At the summary-judgment stage, claims of employment discrimination are evaluated under the “direct” method of proof or the “indirect” method of proof announced in McDonnell Douglas v. Green, 411 U.S. 792, 93 S.Ct. 1817, 36 L.Ed.2d 668 (1973), depending on the kind of evidence the plaintiff presents in opposition to the motion. The “direct” method is a bit of a misnomer: it simply refers to anything other than the McDonnell Douglas indirect approach. Under the direct method of proof, the plaintiff can defeat summary judgment by presenting sufficient direct evidence of the employer's discriminatory intent or “a convincing mosaic of circumstantial evidence ․ that point[s] directly to a discriminatory reason for the employer's action.” Davis v. Con–Way Transp. Cent. Express, Inc., 368 F.3d 776, 783 (7th Cir.2004) (internal quotation marks omitted). Examples of relevant circumstantial evidence include “suspicious timing, ambiguous oral or written statements, or behavior toward or comments directed at other employees in the protected group.” Good v. Univ. of Chi. Med. Ctr. ., 673 F.3d 670, 675 (7th Cir.2012) (internal quotation marks omitted).
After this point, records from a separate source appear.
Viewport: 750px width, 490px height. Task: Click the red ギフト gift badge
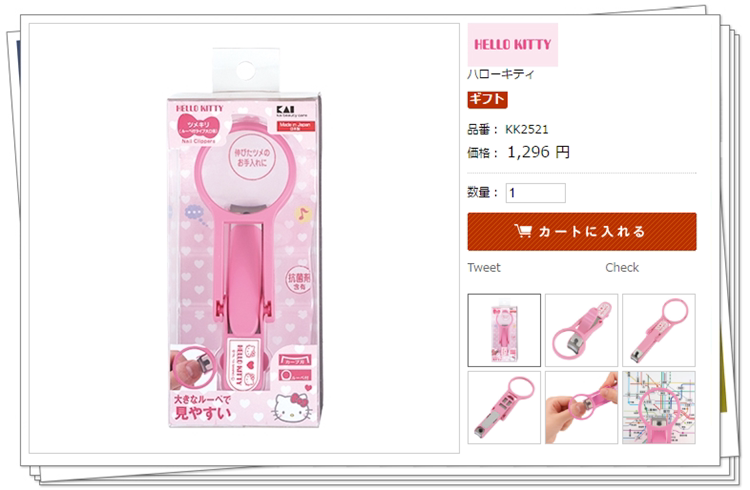pyautogui.click(x=487, y=99)
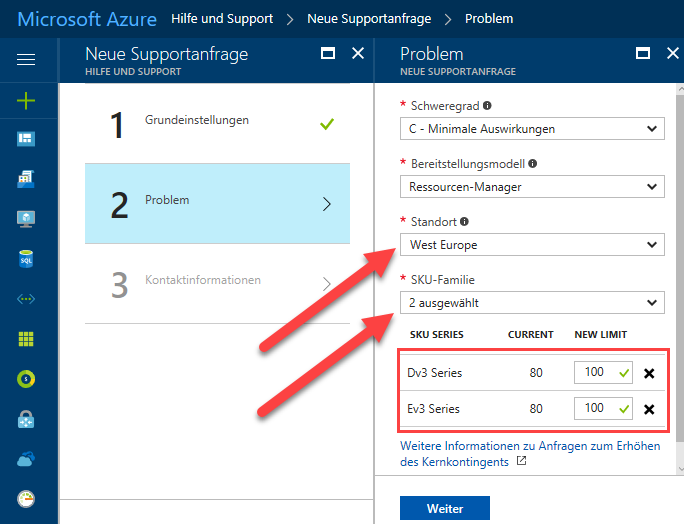
Task: Edit Dv3 Series new limit field
Action: pos(603,373)
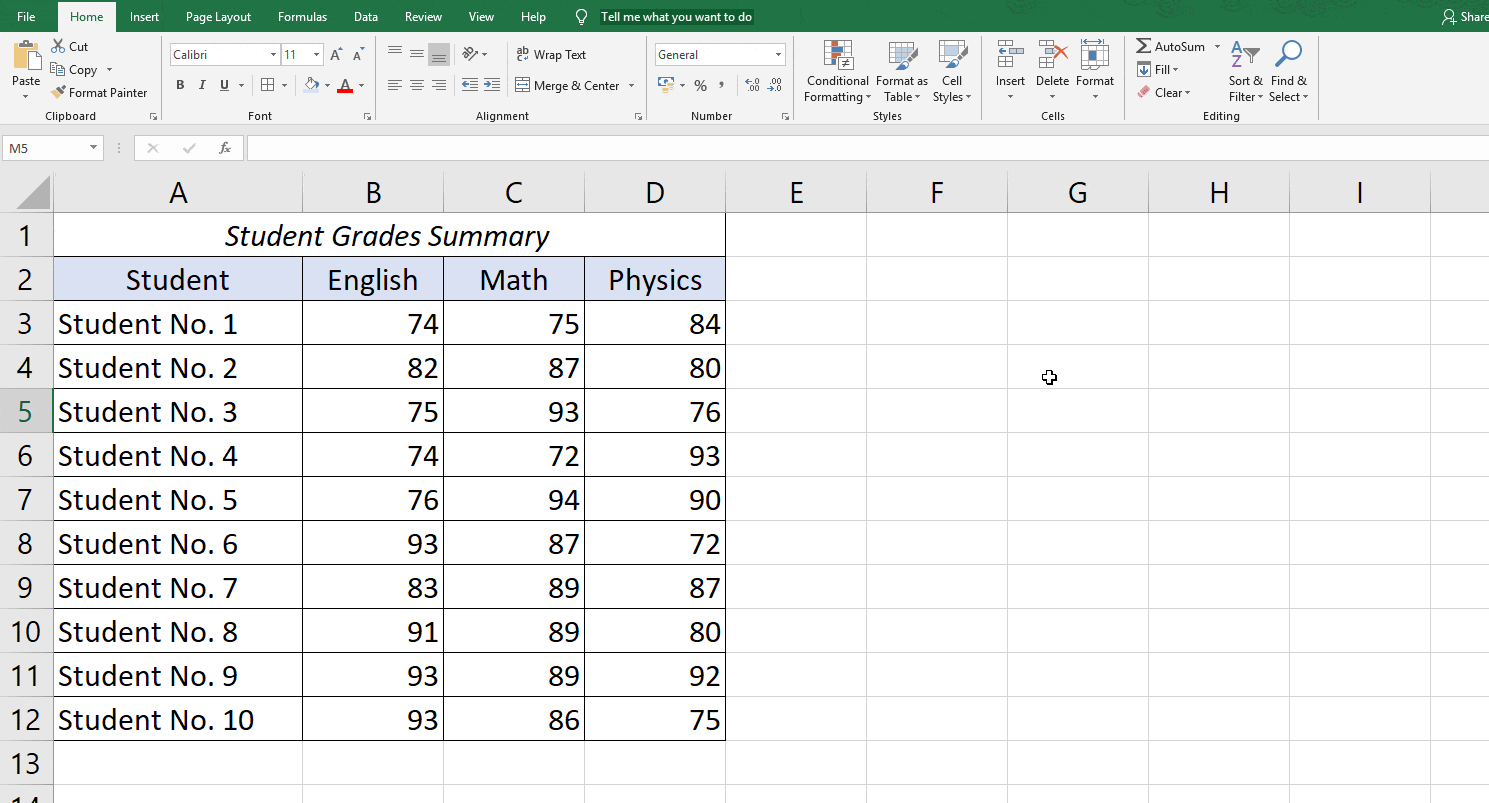Activate the Format Painter
This screenshot has width=1489, height=803.
tap(100, 92)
The indirect method is a formal way of analyzing a discrimination case when a certain kind of circumstantial evidence—evidence that similarly situated employees not in the plaintiff's protected class were treated better—would permit a jury to infer discriminatory intent.1 The plaintiff must first meet his burden of production on the familiar four-part test for establishing a prima facie case: (1) he is a member of a protected class; (2) he performed his job to his employer's expectations; (3) he suffered an adverse employment action; and (4) one or more similarly situated individuals outside his protected class received better treatment. Antonetti v. Abbott Labs., 563 F.3d 587, 591 (7th Cir.2009). If the plaintiff does so, the burden of production shifts to the employer to articulate a legitimate, nondiscriminatory reason for the adverse employment decision. Id. The burden then shifts back to the plaintiff to provide evidence establishing a genuine dispute about whether the employer's stated reason was a pretext for prohibited discrimination. “Pretext means more than a mistake on the part of the employer; pretext means a lie, specifically a phony reason for some action.” Wolf v. Buss (Am.) Inc., 77 F.3d 914, 919 (7th Cir.1996) (internal quotation marks omitted). Summary judgment for the defendant is appropriate if the plaintiff fails to carry his burden to establish a prima facie case or is unable to show a genuine dispute about whether the neutral reason advanced by the employer was merely pretextual.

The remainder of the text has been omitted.